==== DOCUMENT SECTION

Lovefraud recently heard from Janine in Florida. Here is what she wrote:
In May it will be two years since I realized my ex-husband was a sociopath and every day I deal with the psychological nightmare that he has given me. I try so hard not to think about the destruction he has done to me…but every day it is there. Destroyed period.
How can one put this behind them?? Yes I have moved on with my life but every day in my mind what he did to me is there and will be in my brain forever. I have been told to forgive him and I do in a way because I realize how sick he is but it is still there!
Taken, abused, used, destroyed as a woman, as a human being and of course him shoving everything down my throat. Defaming my character, slandering me and doing his best to destroy my life. That is the hardest part, the man I helped the most in my life to live his dreams became my nightmare…I will carry this with me until my dying day.
Sociopaths charm their way into our lives, destroy us, and then leave. They go on their merry ways, and we are left with emotional train wrecks. Anger, shock, betrayal, disbelief, disappointment, sadness, shame, fear, grief, hatred, rage—all adding up to incredible pain. What are we to do with it?
I believe we must allow ourselves to feel it.
Facing the Fire
In 1993, I attended a workshop given by John Lee, author of Facing the Fire: Experiencing and Expressing Anger Appropriately. Lee talks about anger as a physical sensation that gets stuck in the body. Many of us walk around carrying decades of anger—childhood anger at our parents, anger from adolescent taunts, anger from previous husbands or wives. Unless we do something about it, the anger of the past stays there, affecting our present.
Anger builds into rage. Rage builds into numbness.
John Lee’s book offers techniques for dealing with our anger. Many of us try to intellectualize our anger away. This doesn’t work. Anger is a physical emotion that needs to be physically released. The idea is to do it without hurting other people or domestic animals. Lee suggests pounding pillows, twisting towels, stomping on the ground and breaking old cups and saucers into trash cans. We have to keep doing it until we experience a release.

========
==== EXERCISE DATA

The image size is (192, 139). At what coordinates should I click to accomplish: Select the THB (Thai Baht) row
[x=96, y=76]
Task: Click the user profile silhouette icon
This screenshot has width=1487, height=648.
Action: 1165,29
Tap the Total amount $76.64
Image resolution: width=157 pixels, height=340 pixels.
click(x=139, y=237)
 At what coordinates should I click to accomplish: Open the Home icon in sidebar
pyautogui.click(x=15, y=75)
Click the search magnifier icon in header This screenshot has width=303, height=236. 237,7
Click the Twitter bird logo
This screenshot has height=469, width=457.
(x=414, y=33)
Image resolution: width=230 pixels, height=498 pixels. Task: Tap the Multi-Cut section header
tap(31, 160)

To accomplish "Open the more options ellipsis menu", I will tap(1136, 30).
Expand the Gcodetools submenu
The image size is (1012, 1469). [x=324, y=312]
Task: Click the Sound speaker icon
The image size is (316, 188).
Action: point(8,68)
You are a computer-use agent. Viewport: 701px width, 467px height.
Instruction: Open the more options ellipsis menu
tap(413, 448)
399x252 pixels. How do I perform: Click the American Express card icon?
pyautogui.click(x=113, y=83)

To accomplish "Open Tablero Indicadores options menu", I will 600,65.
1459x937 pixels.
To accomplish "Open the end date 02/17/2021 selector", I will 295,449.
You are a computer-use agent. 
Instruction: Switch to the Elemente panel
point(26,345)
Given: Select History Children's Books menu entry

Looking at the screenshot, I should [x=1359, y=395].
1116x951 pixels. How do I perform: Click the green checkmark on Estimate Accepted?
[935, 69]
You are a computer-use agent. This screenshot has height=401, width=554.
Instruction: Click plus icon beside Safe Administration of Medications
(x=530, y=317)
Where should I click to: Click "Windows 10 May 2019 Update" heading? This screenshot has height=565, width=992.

========

→ WORK TO COMPLETE:
[a] Answer these questions from the Lovefraud post on anger:
(i) In May, how long will it have been since Janine realized her ex-husband was a sociopath?
(ii) In what year did the writer attend the workshop given by John Lee?
(iii) What four techniques does Lee suggest for physically releasing anger?
[b] Write the next part of the Lovefraud post on anger, picking up after its final sentence.
The listing is not needed for this work.

→ YOUR RESPONSES:
[a]
(i) Two years.
(ii) 1993.
(iii) Pounding pillows, twisting towels, stomping on the ground, and breaking old cups and saucers into trash cans.

[b]
To learn more on these ideas, read an interview with John Lee.
Experiencing the pain
When I finally learned that my ex-husband was a con man, that he had fathered a child with another woman during our marriage, that the $227,000 he took from me was gone, I had extreme anger—and all of those other negative emotions—adding up to incredible pain.
Luckily, I had employed John Lee’s techniques before—I tried them all, and found that punching pillows worked best for me. I also had a therapist who guided me in experiencing my pain. Because that is what needed to happen.
The pain had to come out, and the way to do it was physically. This meant punching pillows until I collapsed. It meant crying—deep, loud wails. It meant telling my ex-husband, emphatically, exactly how I felt—even though he wasn’t there to hear it.
Make no mistake, this is not pretty. It is best done in privacy, or with a skilled therapist. And it takes a long time, because there are layers and layers of pain—you dig one out, and another one surfaces.
But it works. I can honestly say that the pain is gone—not only the pain of the sociopath, but the pain I was carrying around beforehand that enabled me to fall for his lies.
I have recovered. I am happily remarried to a wonderful man. And I am peaceful.